2) The Wei's worm drive has its worm tooth surface formed by the generating motion of the meshing relation between worm wheel and worm with the positive plane as the mother plane, and the planar worm wheel is split along the central plane of tooth width. However, the transmission has the defects of easy undercut of tooth surfaces, poor rigidity of a worm gear structure, low bearing capacity and the like.

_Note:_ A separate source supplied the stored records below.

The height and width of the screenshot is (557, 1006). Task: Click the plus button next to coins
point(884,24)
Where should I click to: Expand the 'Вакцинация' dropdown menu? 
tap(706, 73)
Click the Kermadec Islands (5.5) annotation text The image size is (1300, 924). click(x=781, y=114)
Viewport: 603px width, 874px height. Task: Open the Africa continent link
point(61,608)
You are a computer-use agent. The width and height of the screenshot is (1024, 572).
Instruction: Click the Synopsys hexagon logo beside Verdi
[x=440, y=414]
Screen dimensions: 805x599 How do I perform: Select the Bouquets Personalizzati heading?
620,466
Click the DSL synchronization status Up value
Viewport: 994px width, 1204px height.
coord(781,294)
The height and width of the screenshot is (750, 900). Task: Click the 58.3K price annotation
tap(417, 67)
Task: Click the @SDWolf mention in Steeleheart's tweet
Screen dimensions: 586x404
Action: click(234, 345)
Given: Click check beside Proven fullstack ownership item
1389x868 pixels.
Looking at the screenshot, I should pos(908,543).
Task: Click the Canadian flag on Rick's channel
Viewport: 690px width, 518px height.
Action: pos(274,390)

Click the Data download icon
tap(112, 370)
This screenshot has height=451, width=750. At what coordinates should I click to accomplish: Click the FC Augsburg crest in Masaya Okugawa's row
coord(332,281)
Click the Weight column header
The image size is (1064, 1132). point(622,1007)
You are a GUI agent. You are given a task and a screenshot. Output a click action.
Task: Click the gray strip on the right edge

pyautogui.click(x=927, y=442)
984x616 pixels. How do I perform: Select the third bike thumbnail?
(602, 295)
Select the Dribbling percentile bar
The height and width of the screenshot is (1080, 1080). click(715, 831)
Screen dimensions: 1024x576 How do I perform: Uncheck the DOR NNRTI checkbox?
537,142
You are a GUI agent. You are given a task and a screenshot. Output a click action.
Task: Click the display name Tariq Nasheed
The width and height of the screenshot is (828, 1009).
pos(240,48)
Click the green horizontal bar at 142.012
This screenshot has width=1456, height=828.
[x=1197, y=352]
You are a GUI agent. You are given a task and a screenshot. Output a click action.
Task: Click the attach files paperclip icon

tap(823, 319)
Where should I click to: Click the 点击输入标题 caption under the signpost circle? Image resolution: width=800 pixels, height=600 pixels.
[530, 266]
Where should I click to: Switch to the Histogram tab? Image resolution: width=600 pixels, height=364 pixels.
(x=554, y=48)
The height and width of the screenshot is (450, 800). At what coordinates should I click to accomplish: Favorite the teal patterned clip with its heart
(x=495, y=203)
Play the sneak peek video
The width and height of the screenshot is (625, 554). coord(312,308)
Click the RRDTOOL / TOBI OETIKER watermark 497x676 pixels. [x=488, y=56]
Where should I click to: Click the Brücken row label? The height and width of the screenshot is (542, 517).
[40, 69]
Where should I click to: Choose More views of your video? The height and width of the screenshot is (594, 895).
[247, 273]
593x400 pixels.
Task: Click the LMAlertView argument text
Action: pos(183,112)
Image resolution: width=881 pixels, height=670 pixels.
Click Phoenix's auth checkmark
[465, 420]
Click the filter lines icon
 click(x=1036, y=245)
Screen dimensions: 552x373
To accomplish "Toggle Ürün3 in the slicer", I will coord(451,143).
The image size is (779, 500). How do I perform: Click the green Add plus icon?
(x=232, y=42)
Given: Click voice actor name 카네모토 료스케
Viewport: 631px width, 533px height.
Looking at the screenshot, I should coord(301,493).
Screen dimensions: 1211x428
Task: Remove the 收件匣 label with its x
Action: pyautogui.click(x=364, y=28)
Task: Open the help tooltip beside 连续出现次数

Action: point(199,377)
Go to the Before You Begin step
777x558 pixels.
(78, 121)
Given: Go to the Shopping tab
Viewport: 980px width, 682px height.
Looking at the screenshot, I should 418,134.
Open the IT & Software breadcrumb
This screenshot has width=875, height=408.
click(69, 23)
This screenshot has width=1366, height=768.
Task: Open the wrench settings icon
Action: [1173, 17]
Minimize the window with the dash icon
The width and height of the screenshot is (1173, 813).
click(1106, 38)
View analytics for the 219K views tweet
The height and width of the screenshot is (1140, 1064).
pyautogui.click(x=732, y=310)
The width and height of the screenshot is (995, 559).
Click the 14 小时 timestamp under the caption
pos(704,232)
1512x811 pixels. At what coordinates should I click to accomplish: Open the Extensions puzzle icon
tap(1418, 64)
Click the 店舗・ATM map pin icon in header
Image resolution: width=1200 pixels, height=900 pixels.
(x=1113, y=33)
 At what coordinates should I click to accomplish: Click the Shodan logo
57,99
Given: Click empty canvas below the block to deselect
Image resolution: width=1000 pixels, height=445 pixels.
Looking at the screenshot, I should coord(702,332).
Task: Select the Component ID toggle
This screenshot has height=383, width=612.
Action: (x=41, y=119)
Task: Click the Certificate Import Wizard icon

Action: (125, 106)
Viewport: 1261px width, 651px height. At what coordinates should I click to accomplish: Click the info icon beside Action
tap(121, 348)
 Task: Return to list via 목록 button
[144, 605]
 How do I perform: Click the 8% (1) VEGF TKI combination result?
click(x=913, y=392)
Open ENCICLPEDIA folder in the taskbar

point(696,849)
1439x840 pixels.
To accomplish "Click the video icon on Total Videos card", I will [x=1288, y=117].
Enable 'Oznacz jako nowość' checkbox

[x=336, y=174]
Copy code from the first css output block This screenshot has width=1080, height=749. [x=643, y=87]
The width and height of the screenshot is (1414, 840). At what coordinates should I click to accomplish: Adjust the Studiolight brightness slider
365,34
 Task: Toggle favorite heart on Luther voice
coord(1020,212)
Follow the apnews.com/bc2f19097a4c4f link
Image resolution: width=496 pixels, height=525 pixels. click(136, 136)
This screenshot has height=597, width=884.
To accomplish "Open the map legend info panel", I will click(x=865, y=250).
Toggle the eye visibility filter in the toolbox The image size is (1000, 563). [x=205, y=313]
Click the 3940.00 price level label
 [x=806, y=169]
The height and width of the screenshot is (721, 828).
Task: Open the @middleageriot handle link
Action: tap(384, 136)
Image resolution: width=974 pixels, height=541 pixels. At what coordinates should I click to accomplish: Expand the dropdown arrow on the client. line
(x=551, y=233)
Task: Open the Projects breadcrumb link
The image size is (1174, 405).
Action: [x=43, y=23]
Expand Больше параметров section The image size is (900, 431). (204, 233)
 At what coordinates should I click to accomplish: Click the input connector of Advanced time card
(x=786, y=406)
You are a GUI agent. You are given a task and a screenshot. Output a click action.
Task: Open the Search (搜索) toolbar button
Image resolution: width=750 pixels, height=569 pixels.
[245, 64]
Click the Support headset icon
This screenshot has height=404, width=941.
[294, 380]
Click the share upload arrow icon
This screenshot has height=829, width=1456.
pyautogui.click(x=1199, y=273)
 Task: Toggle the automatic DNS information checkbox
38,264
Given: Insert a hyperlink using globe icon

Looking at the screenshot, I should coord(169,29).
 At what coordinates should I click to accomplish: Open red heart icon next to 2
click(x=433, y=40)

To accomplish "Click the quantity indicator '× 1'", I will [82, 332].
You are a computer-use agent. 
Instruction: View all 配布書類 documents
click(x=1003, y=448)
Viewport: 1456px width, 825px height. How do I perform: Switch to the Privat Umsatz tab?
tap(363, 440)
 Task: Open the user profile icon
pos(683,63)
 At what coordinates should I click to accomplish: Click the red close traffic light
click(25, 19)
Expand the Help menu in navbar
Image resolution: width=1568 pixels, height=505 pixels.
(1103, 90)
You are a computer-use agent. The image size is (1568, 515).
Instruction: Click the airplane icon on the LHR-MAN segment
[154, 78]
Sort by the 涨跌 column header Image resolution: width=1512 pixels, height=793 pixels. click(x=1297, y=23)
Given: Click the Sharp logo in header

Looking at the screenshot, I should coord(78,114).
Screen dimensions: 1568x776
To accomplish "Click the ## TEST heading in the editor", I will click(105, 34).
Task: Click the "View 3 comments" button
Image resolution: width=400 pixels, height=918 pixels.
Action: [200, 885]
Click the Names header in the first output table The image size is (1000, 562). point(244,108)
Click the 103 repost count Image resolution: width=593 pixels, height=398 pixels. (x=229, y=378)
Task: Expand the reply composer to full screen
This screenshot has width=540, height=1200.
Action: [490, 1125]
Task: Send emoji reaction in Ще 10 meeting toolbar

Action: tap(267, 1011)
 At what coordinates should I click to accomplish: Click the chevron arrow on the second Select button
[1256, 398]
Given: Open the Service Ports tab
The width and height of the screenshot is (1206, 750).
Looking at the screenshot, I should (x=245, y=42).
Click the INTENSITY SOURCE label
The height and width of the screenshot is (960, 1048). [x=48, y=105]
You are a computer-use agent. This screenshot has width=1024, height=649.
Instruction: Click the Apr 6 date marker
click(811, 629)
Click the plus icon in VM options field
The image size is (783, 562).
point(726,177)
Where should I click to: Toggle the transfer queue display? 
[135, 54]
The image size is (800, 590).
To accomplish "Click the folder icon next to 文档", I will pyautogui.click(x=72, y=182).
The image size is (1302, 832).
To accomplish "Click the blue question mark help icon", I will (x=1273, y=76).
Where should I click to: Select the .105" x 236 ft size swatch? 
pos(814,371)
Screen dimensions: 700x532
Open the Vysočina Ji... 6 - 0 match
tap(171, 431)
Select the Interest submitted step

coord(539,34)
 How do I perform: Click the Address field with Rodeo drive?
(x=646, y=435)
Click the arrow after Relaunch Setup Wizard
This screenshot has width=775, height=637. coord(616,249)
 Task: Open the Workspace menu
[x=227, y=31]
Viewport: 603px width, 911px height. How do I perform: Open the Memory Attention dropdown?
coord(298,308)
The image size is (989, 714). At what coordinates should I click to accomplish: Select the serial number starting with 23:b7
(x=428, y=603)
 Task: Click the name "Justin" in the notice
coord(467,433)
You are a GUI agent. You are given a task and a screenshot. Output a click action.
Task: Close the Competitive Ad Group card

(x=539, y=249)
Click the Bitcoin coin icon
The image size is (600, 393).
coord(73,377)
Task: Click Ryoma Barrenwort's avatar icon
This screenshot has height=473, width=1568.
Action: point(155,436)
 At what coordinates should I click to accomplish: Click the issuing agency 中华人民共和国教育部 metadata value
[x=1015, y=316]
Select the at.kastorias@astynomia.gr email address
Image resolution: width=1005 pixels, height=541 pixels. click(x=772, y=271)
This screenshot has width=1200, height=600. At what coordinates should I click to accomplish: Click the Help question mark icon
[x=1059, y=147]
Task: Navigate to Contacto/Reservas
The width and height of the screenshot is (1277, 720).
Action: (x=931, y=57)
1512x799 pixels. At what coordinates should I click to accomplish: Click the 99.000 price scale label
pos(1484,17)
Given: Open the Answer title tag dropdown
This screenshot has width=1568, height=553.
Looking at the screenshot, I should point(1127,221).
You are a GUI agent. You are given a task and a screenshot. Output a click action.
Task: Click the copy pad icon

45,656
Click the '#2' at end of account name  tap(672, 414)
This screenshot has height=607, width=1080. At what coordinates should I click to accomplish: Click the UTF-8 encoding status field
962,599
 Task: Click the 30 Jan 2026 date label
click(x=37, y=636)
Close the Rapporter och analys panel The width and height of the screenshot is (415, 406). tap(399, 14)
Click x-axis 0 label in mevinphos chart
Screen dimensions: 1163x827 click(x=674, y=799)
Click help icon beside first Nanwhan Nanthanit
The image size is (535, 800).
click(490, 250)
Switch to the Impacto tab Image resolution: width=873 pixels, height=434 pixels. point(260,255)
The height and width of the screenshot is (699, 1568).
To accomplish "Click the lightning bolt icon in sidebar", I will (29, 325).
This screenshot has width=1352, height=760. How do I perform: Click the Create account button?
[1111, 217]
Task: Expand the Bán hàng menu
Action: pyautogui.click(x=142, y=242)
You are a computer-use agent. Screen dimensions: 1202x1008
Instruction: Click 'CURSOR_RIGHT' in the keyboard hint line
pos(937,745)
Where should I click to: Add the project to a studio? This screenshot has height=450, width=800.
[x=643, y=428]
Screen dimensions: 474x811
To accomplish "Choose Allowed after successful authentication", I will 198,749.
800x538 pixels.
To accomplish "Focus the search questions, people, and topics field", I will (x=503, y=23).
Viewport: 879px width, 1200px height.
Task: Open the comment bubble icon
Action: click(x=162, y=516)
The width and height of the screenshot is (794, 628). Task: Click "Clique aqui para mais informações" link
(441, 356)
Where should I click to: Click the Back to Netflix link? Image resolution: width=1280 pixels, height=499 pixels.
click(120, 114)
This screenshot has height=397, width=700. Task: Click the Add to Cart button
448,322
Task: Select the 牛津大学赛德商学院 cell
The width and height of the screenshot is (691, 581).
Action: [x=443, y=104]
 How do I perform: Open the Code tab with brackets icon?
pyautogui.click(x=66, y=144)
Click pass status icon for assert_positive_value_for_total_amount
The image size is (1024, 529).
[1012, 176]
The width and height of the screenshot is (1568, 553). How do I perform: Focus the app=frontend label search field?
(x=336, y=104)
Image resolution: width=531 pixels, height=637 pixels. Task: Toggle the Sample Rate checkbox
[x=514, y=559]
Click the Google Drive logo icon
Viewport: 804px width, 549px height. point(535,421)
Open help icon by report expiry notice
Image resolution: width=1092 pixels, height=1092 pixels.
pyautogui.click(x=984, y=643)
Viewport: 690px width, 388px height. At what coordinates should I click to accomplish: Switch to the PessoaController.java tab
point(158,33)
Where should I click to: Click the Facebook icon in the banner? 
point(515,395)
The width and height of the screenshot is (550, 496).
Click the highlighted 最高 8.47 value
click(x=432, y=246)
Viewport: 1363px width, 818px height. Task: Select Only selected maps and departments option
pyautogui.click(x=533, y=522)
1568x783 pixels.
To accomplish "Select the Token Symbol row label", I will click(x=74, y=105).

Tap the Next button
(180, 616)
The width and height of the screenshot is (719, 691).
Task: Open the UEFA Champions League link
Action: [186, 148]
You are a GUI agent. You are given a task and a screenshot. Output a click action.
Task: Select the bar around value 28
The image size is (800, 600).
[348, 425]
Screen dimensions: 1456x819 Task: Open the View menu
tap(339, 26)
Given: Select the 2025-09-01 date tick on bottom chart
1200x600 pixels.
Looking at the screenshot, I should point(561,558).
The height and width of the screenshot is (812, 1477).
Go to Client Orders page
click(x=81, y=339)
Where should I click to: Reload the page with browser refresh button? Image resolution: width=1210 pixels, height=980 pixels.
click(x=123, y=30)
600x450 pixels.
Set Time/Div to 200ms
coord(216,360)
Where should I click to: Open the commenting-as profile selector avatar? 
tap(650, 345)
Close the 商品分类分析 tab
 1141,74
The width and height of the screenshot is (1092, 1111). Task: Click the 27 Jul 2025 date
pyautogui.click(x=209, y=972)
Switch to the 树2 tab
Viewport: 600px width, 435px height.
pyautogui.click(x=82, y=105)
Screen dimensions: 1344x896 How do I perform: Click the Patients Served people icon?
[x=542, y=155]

3) The OTT sectional type cylindrical worm transmission and Cone sectional type ring surface worm transmission are characterized in that a worm is composed of a half worm shaft and a half hollow worm, the tooth surface of a worm wheel is reasonably modified to adapt to the split design of the worm, the working surface of the two worms is in contact with the teeth of the worm wheel by rotating the hollow worm, a tooth side gap is set, and the two worms are fixedly connected by a tensioning sleeve. The transmission has the defects of less number of meshing teeth, poor rigidity of a worm structure, low bearing capacity and the like.
4) The variable tooth thickness gear with adjustable backlash is used for enveloping a toroidal worm for transmission, the inclination angles of tooth planes on two sides of the gear teeth of a worm gear are different, the gear teeth are wedge-shaped along the axial direction, the tooth surface of the worm is an enveloping surface taking the tooth surface of the variable tooth thickness gear as a mother surface, and the reasonable adjustment of all tooth backlash can be realized by axially shifting the variable tooth thickness gear. However, the transmission has the defects that the backlash adjustment, the abrasion compensation and the like cannot be accurately carried out.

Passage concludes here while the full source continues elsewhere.